Homeowners’ Deductions for Property Taxes on Personal Residences

Deductible levies for itemizers include their payments for income taxes, sales taxes, real estate taxes, and personal property taxes. But those write-offs come with strings attached as to which ones qualify, when they’re deductible, and how much is allowable. You should be aware that the IRS sets traps for unwary homeowners.

While the IRS says real estate taxes usually mean any state, local or foreign taxes on real property, it invokes a special rule when a portion of your monthly mortgage payments goes into an escrow account and the mortgage company periodically pays your real estate taxes to local governments out of this account. 

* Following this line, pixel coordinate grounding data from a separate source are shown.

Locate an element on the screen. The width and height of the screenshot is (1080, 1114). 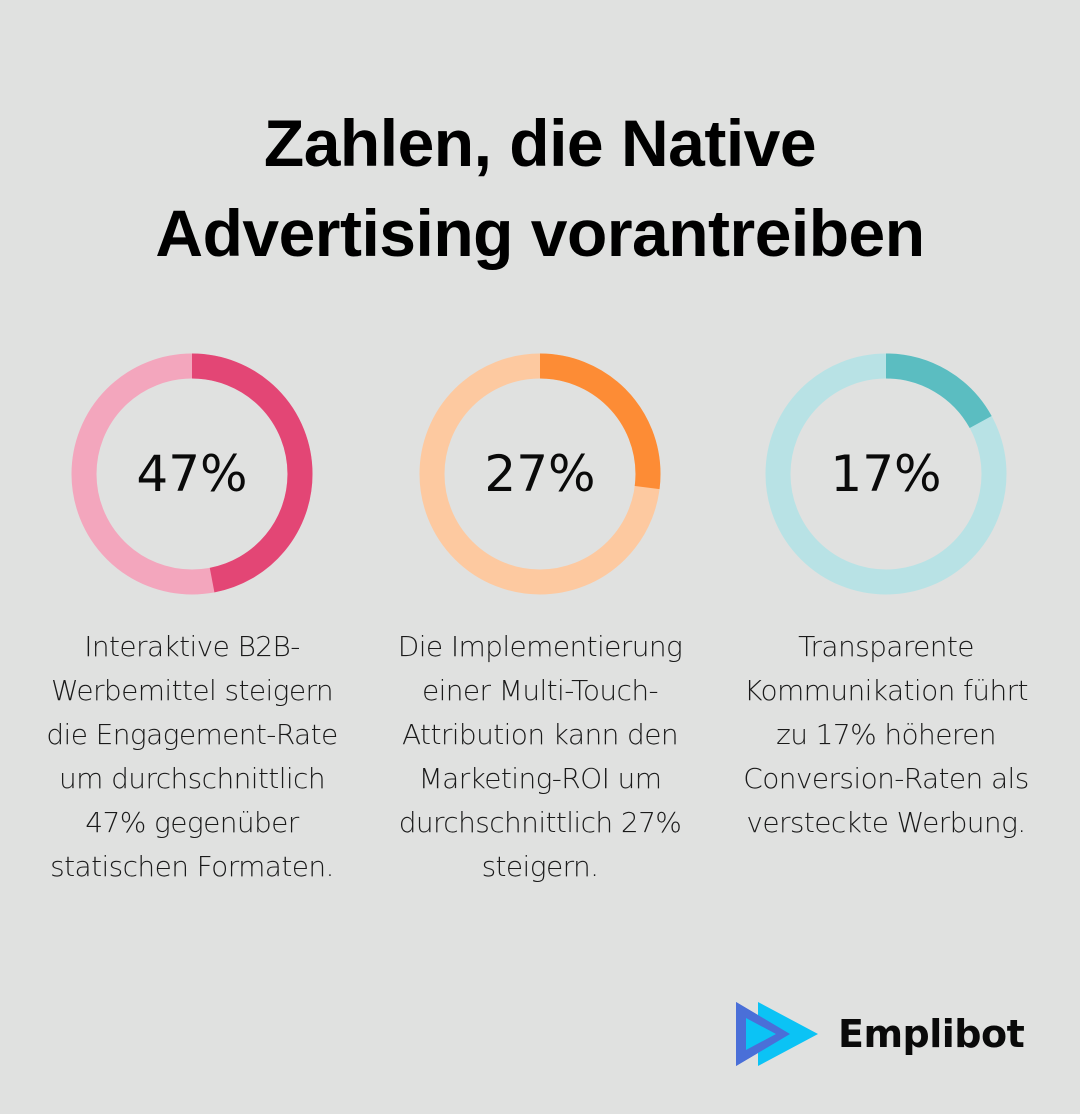
title-line-1: Zahlen, die Native is located at coordinates (540, 143).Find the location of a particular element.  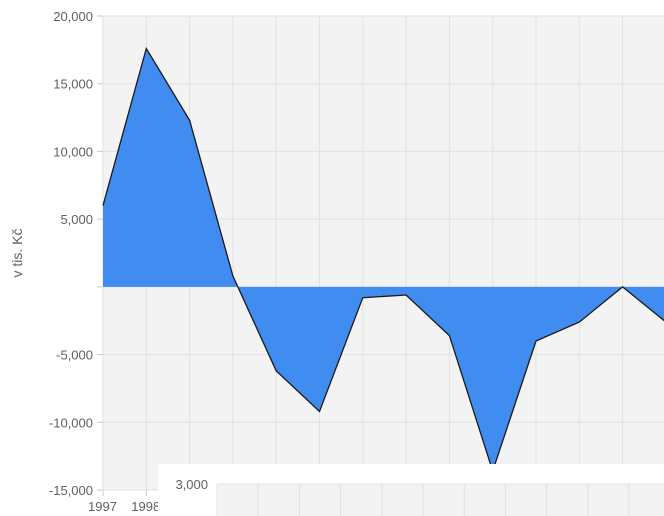

second-chart-y-tick-label: 3,000 is located at coordinates (192, 484).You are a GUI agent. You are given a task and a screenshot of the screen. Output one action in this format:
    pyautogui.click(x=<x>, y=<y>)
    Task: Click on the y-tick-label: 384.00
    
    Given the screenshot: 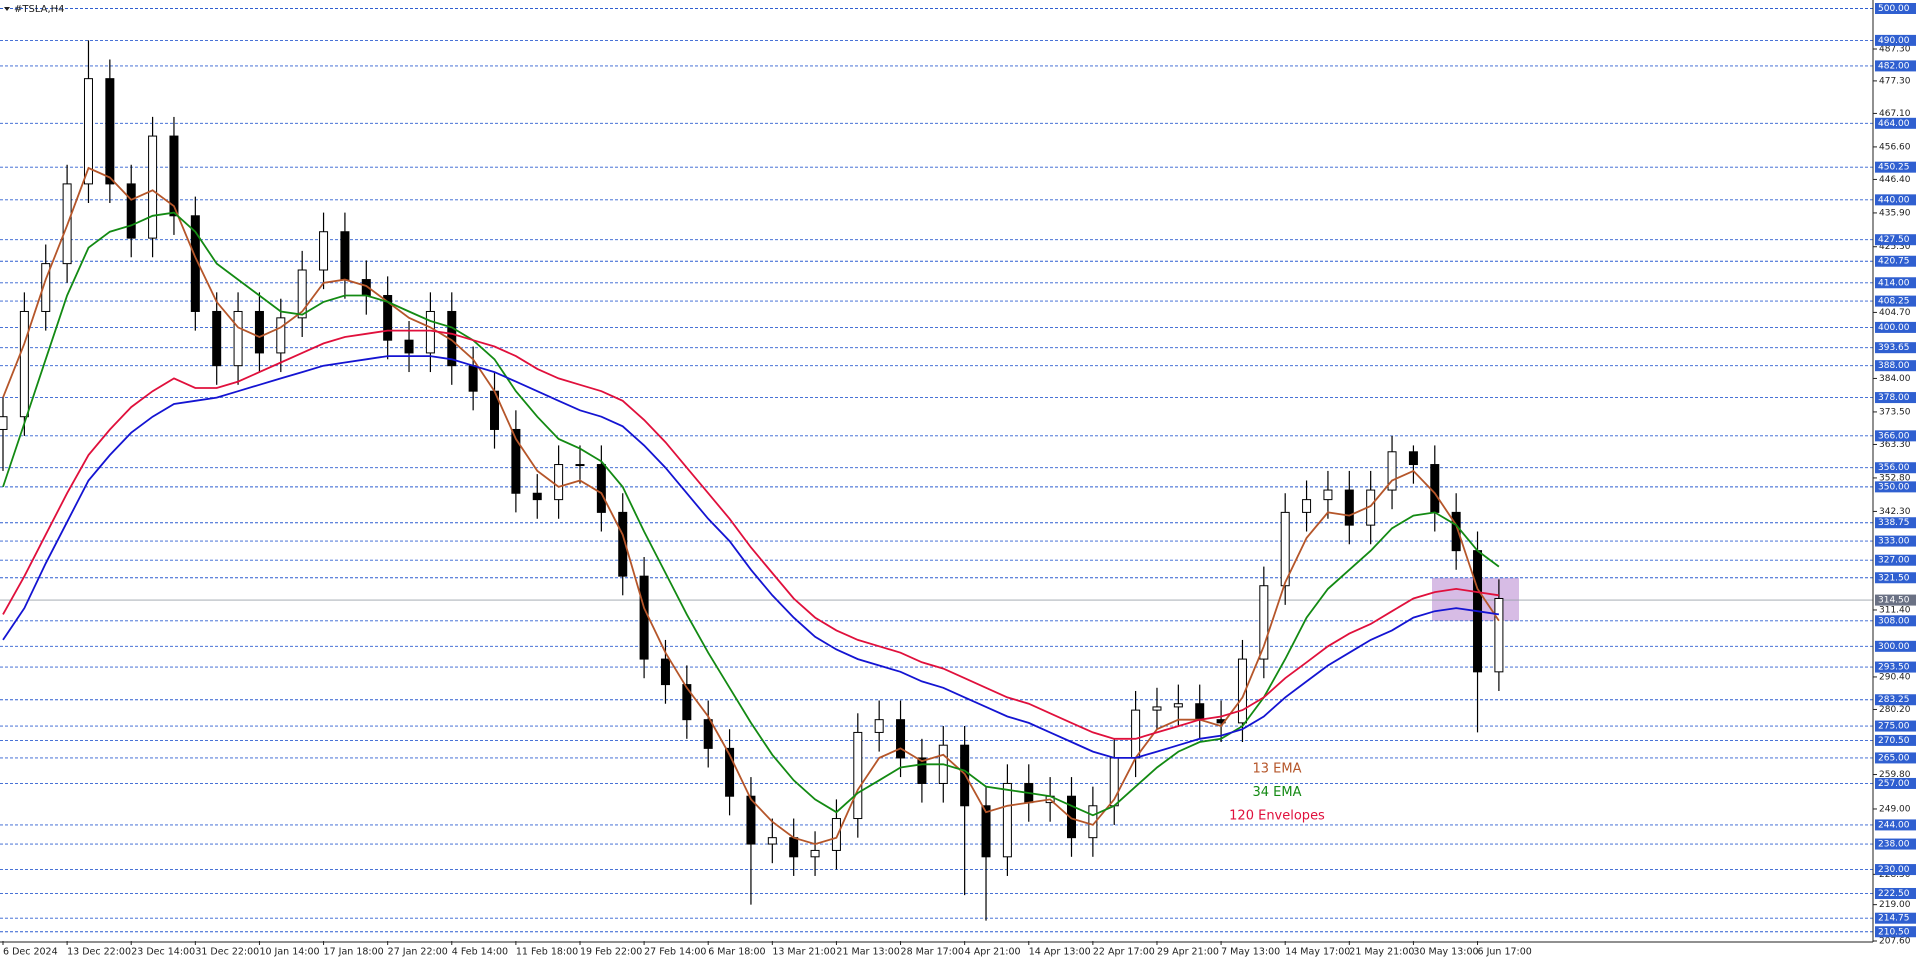 What is the action you would take?
    pyautogui.click(x=1895, y=379)
    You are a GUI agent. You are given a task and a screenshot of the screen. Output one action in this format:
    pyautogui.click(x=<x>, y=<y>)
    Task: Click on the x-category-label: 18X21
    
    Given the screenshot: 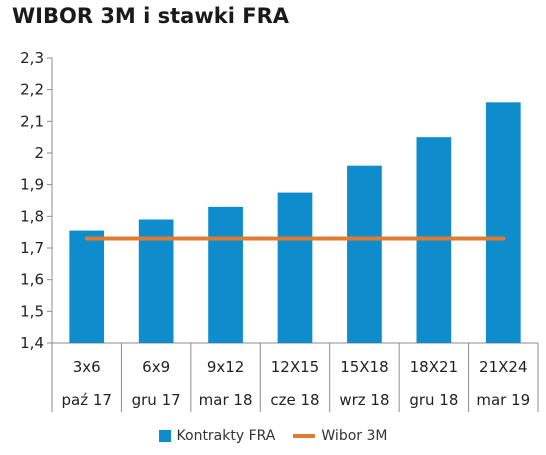 What is the action you would take?
    pyautogui.click(x=434, y=367)
    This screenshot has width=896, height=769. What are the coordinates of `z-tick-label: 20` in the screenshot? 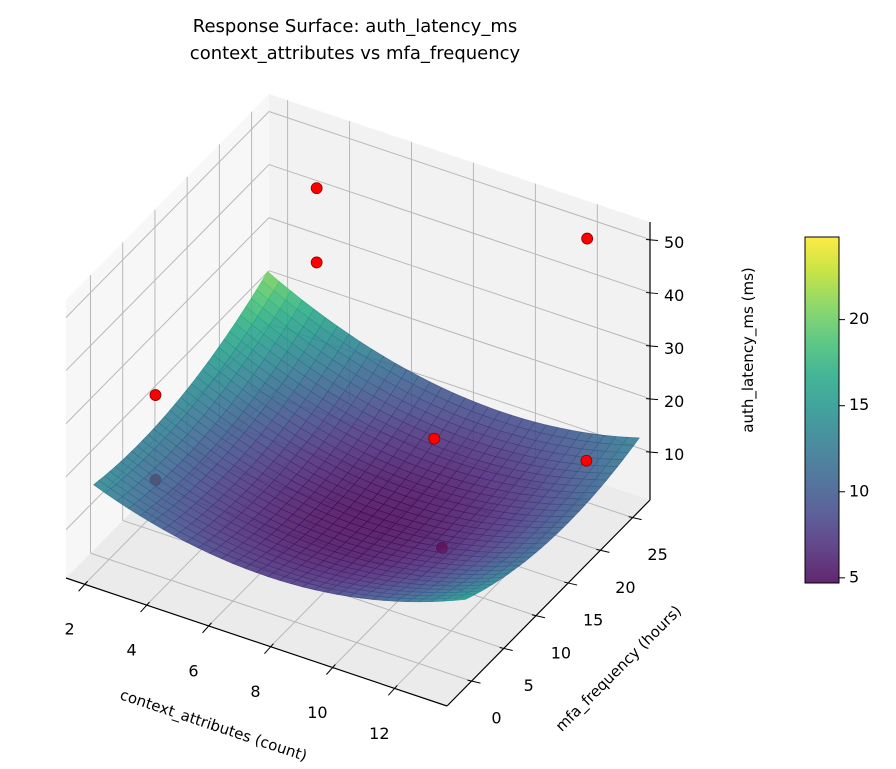 It's located at (674, 402).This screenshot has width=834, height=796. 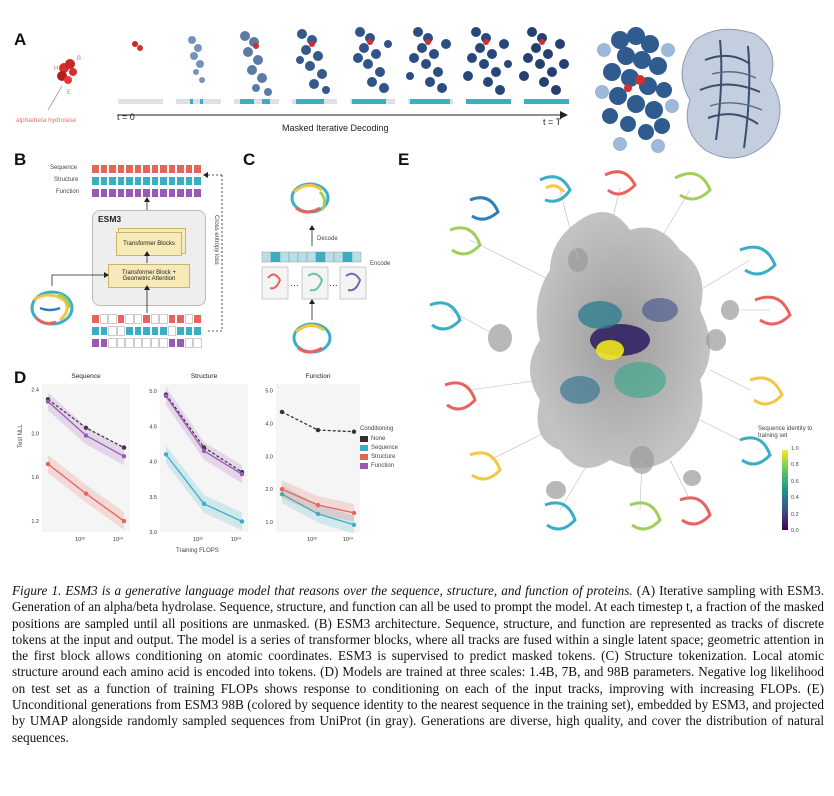 What do you see at coordinates (153, 463) in the screenshot?
I see `y-tick-label: 4.0` at bounding box center [153, 463].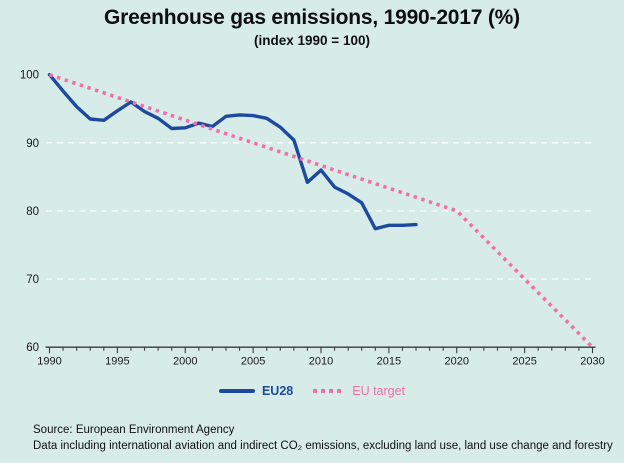 Image resolution: width=624 pixels, height=463 pixels. What do you see at coordinates (32, 144) in the screenshot?
I see `svg-text: 90` at bounding box center [32, 144].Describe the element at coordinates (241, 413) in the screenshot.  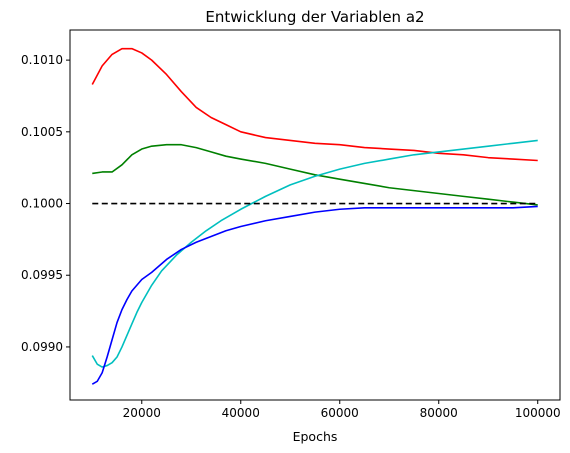
I see `x-tick-label: 40000` at that location.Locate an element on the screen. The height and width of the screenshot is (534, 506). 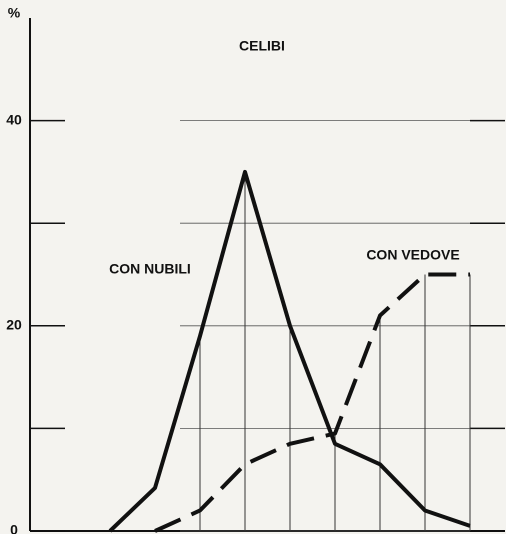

The measure of the allowable deduction: The amount actually paid during the year in question to the taxing authorities. Typically, lenders will send year-end statements that show the details. They also send copies to the IRS.

Another stipulation: The IRS approves deductions only for taxes paid on real estate. It reads the law as requiring the taxes to pass a two-step test:

  1. The first requirement: The taxes must be based on the assessed value of the real property.
  2. The second requirement: The taxing authority must charge the assessment at a uniform rate against all property under its jurisdiction. This approach, says the IRS, generally forbids current deductions when the taxes in question are charged for local benefits and improvements that tend to increase the value of your personal residence.

Getting Specific

IRS regulations list the prohibited charges. They include assessments for the construction of streets, sidewalks, water mains, sewer lines, public parking facilities, and similar improvements.

However, all is not lost. The IRS allows you to add those assessments to your home’s cost basis. In IRS lingo, the basis is the figure used to determine gain or loss on a later sale.

When does the agency authorize current deductions for local benefit taxes? It does so only if they’re for maintenance or repairs of streets, sidewalks, or other local improvements, or interest charges on such maintenance.

Other verboten deductions include itemized charges for services. It makes no difference that they’re characterized as “taxes.”

Some common examples are unit fees for the delivery of services (e.g., water consumed), periodic charges for residential services (e.g., trash collections), or flat fees for single services provided by your government (e.g., charges for mowing your lawn because you allowed it to grow higher than permitted under your local ordinance).

Work with tax experts to make sure you’re getting all you’re entitled to.